**YOUR INSTRUCTIONS**
Render every line of the data below as a Markdown table with the columns No. and Line, numbering each row in order and leaving out blank lines.

Saved data entries

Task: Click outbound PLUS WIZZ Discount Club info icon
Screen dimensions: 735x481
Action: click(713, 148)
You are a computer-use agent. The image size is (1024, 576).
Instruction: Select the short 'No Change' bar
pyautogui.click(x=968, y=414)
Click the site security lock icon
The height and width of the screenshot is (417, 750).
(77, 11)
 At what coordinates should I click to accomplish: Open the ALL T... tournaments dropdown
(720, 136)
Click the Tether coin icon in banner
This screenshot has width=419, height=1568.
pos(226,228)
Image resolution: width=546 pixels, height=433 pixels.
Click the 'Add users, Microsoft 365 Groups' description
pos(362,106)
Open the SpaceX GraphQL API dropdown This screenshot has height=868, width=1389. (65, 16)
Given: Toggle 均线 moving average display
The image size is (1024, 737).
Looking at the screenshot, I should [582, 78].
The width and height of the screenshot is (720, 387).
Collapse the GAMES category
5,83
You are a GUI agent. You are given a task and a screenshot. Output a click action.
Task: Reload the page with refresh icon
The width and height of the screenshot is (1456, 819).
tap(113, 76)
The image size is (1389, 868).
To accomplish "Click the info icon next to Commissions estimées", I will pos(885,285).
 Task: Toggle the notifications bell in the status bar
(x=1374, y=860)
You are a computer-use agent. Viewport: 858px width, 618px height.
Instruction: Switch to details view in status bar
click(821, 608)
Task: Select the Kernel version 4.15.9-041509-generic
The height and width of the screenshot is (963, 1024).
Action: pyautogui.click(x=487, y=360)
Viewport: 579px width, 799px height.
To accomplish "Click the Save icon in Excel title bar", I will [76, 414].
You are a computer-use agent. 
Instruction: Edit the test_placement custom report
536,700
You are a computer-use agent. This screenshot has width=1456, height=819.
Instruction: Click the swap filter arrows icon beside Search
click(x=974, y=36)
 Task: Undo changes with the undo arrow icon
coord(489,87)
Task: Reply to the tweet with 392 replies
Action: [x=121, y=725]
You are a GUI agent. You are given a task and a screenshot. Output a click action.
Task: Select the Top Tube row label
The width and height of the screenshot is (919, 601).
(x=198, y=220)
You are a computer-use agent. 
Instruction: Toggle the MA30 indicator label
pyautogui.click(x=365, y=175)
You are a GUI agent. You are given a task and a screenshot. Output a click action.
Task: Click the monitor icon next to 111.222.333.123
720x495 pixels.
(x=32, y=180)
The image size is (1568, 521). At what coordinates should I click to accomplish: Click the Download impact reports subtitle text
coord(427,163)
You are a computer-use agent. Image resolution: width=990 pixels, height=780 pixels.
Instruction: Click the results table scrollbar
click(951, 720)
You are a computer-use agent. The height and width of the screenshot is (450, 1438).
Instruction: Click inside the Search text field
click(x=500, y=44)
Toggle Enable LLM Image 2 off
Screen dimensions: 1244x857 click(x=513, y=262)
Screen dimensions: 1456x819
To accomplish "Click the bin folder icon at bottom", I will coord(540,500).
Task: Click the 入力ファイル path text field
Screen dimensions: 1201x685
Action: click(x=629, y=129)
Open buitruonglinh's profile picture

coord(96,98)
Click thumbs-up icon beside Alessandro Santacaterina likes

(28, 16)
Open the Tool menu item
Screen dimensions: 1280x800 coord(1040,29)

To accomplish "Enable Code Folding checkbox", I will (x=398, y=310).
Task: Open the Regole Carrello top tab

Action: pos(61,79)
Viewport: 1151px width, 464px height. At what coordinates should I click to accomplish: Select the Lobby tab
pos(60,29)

**THE SOLUTION**
| No. | Line |
|---|---|
| 1 | Task: Click outbound PLUS WIZZ Discount Club info icon |
| 2 | Screen dimensions: 735x481 |
| 3 | Action: click(713, 148) |
| 4 | You are a computer-use agent. The image size is (1024, 576). |
| 5 | Instruction: Select the short 'No Change' bar |
| 6 | pyautogui.click(x=968, y=414) |
| 7 | Click the site security lock icon |
| 8 | The height and width of the screenshot is (417, 750). |
| 9 | (77, 11) |
| 10 |  At what coordinates should I click to accomplish: Open the ALL T... tournaments dropdown |
| 11 | (720, 136) |
| 12 | Click the Tether coin icon in banner |
| 13 | This screenshot has width=419, height=1568. |
| 14 | pos(226,228) |
| 15 | Image resolution: width=546 pixels, height=433 pixels. |
| 16 | Click the 'Add users, Microsoft 365 Groups' description |
| 17 | pos(362,106) |
| 18 | Open the SpaceX GraphQL API dropdown This screenshot has height=868, width=1389. (65, 16) |
| 19 | Given: Toggle 均线 moving average display |
| 20 | The image size is (1024, 737). |
| 21 | Looking at the screenshot, I should [582, 78]. |
| 22 | The width and height of the screenshot is (720, 387). |
| 23 | Collapse the GAMES category |
| 24 | 5,83 |
| 25 | You are a GUI agent. You are given a task and a screenshot. Output a click action. |
| 26 | Task: Reload the page with refresh icon |
| 27 | The width and height of the screenshot is (1456, 819). |
| 28 | tap(113, 76) |
| 29 | The image size is (1389, 868). |
| 30 | To accomplish "Click the info icon next to Commissions estimées", I will pos(885,285). |
| 31 |  Task: Toggle the notifications bell in the status bar |
| 32 | (x=1374, y=860) |
| 33 | You are a computer-use agent. Viewport: 858px width, 618px height. |
| 34 | Instruction: Switch to details view in status bar |
| 35 | click(821, 608) |
| 36 | Task: Select the Kernel version 4.15.9-041509-generic |
| 37 | The height and width of the screenshot is (963, 1024). |
| 38 | Action: pyautogui.click(x=487, y=360) |
| 39 | Viewport: 579px width, 799px height. |
| 40 | To accomplish "Click the Save icon in Excel title bar", I will [76, 414]. |
| 41 | You are a computer-use agent.  |
| 42 | Instruction: Edit the test_placement custom report |
| 43 | 536,700 |
| 44 | You are a computer-use agent. This screenshot has width=1456, height=819. |
| 45 | Instruction: Click the swap filter arrows icon beside Search |
| 46 | click(x=974, y=36) |
| 47 |  Task: Undo changes with the undo arrow icon |
| 48 | coord(489,87) |
| 49 | Task: Reply to the tweet with 392 replies |
| 50 | Action: [x=121, y=725] |
| 51 | You are a GUI agent. You are given a task and a screenshot. Output a click action. |
| 52 | Task: Select the Top Tube row label |
| 53 | The width and height of the screenshot is (919, 601). |
| 54 | (x=198, y=220) |
| 55 | You are a computer-use agent.  |
| 56 | Instruction: Toggle the MA30 indicator label |
| 57 | pyautogui.click(x=365, y=175) |
| 58 | You are a GUI agent. You are given a task and a screenshot. Output a click action. |
| 59 | Task: Click the monitor icon next to 111.222.333.123 |
| 60 | 720x495 pixels. |
| 61 | (x=32, y=180) |
| 62 | The image size is (1568, 521). At what coordinates should I click to accomplish: Click the Download impact reports subtitle text |
| 63 | coord(427,163) |
| 64 | You are a computer-use agent. Image resolution: width=990 pixels, height=780 pixels. |
| 65 | Instruction: Click the results table scrollbar |
| 66 | click(951, 720) |
| 67 | You are a computer-use agent. The height and width of the screenshot is (450, 1438). |
| 68 | Instruction: Click inside the Search text field |
| 69 | click(x=500, y=44) |
| 70 | Toggle Enable LLM Image 2 off |
| 71 | Screen dimensions: 1244x857 click(x=513, y=262) |
| 72 | Screen dimensions: 1456x819 |
| 73 | To accomplish "Click the bin folder icon at bottom", I will coord(540,500). |
| 74 | Task: Click the 入力ファイル path text field |
| 75 | Screen dimensions: 1201x685 |
| 76 | Action: click(x=629, y=129) |
| 77 | Open buitruonglinh's profile picture |
| 78 | coord(96,98) |
| 79 | Click thumbs-up icon beside Alessandro Santacaterina likes |
| 80 | (28, 16) |
| 81 | Open the Tool menu item |
| 82 | Screen dimensions: 1280x800 coord(1040,29) |
| 83 | To accomplish "Enable Code Folding checkbox", I will (x=398, y=310). |
| 84 | Task: Open the Regole Carrello top tab |
| 85 | Action: pos(61,79) |
| 86 | Viewport: 1151px width, 464px height. At what coordinates should I click to accomplish: Select the Lobby tab |
| 87 | pos(60,29) |